This article originally appeared in the December 1981 issue of Sojourners. To subscribe, click here.
If ever the 20th century has been given a key to the secret of wisdom in a crazy world, it is in Francis. But so distorted are our values, so limited our vision, so self-centered our society that it's Francis who comes out looking mad.
His own society, even his own father, thought he'd lost his mind.
But our society is not much for loving lunacy either. We romanticize it perhaps, but we certainly do not promote it. As a youngster in the local Catholic school, I learned that Francis gave up a high position in the army and the family business to live with the poor. Frankly, I questioned that, too. I never told Sister, of course. Saints were saints, after all, and not to be criticized.
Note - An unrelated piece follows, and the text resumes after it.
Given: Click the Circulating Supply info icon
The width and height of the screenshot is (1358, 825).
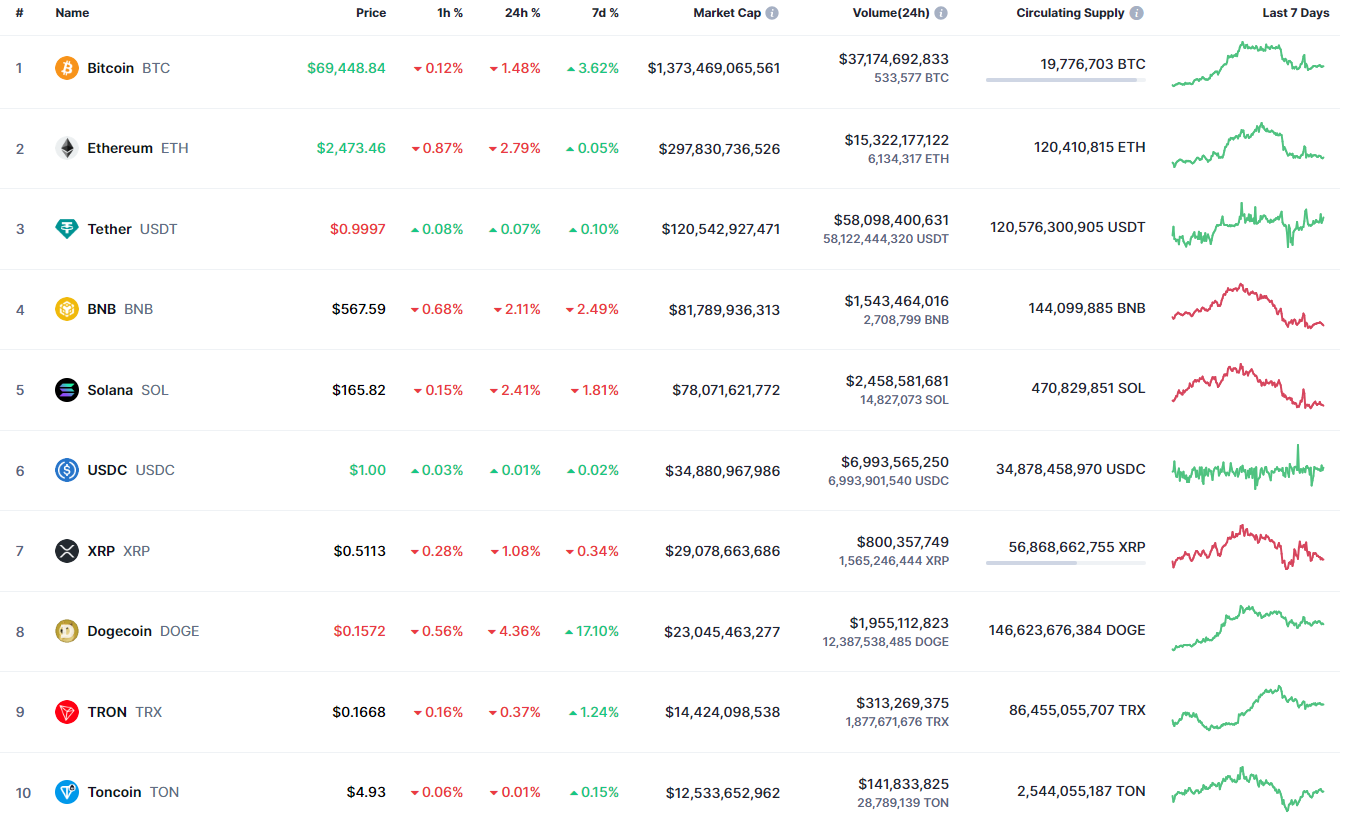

But I had already learned from subtler sources that the purpose of life was to get ahead, to buy things, to be patriotic, to be independent and proper and strong. Now I'm beginning to understand, I think: While we're all talking wisdom in this wasted, wacky, warring world, Francis of Assisi is a key to understanding it that nobody wants.
Ronald Reagan went to Cancun to give the starving countries of the world the 19th-century American industrial answer: If you work hard enough you, too, can be rich. That's no Francis of Assisi speaking. Francis would give things away. In abundance. That's a key apparently that nobody in their right minds considers sensible.
Alexander Haig went to Europe to convince the Western allies that the politics of terror were benign. That wasn't Francis of Assisi speaking. Francis would take off his sword, give away his cloak, do good to his enemy. Without limits. That's a key you can't even give away.